Cats choose the games and toys that amuse them and learn the tricks they want to learn. Rowan, now seven, is bored with the many toys we have bought him over the years but he will be enthralled by a stray piece of plastic or cardboard from an unwrapped package. He also likes to play “Funny Monster,” a game that little kids enjoy too. I pretend to be the funny monster and go after him stomping my feet and growling “WHERE is that cat?” He runs away at top speed and hides, waiting for me to come and find him so he can run again. Cats that perform in movies are trained to do tricks; other cats can learn them too. When Sadie was a kitten, I taught her several of these but she didn’t enjoy doing them. I think she thought they were dumb. We still have one routine from that period, though. When she is going upstairs, I sit on a middle step and say, “Give us a kiss.” She walks along the landing and bumps her forehead against mine the way lions do in nature films. Presto invented a way of letting us know when he wanted to be let in from outside. He would jump up to a little window beside the front door so we could see him from the living room. I tried to teach Sadie how to do this but she wasn’t interested.
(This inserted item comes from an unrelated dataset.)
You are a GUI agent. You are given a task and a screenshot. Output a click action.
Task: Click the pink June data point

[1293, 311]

Cats are creatures of the emotions and they choose their own friends. Although they have a reputation for being standoffish loners, cats can form powerful bonds with people they care about; but they don’t like just anyone. A former housekeeper of ours once complained that Sadie was unfriendly. I thought, but didn’t say, “She just doesn’t like you.” They don’t call them queens for nothing! When I’m sick the cats immediately notice the change in the routine. They cuddle up against me in bed as if they were trying to give me some of their energy. When I was a child we had Pussywillow, a wonderful female cat that my mother and I adored. She was a great companion but a terrible traveler and invariably escaped from whatever box she was in, creating havoc in the car. Having given up on that approach, my parents left her at the vet while we went on a month-long vacation. We arrived home to find that she had starved herself to death; she thought we had abandoned her.
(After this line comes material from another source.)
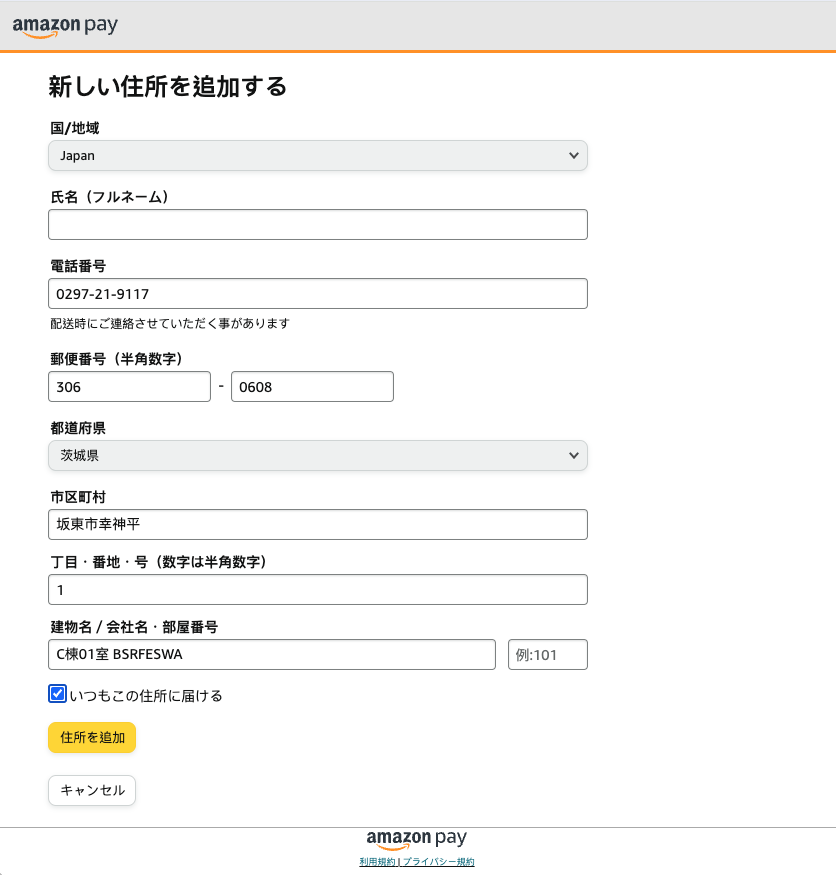Open the 利用規約 link in footer
Viewport: 836px width, 875px height.
[x=377, y=862]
Cats show generosity toward their friends but they express it in individual ways. Keepers of cats are familiar with the gifts of dead creatures that are sometimes left on the doorstep. The hotel cat where we stay in the Bonaire once presented us with the corpse of a large rat, an impressive feat for an older lady cat. Rowan expresses affection by licking. If I have a few drops of water on my hand, he likes to clean them off for me. He and Sadie Pearl have a relationship that should be called détente rather than friendship but occasionally he will show good will by licking her ears and the top of her head. It’s not clear whether she appreciates this or not.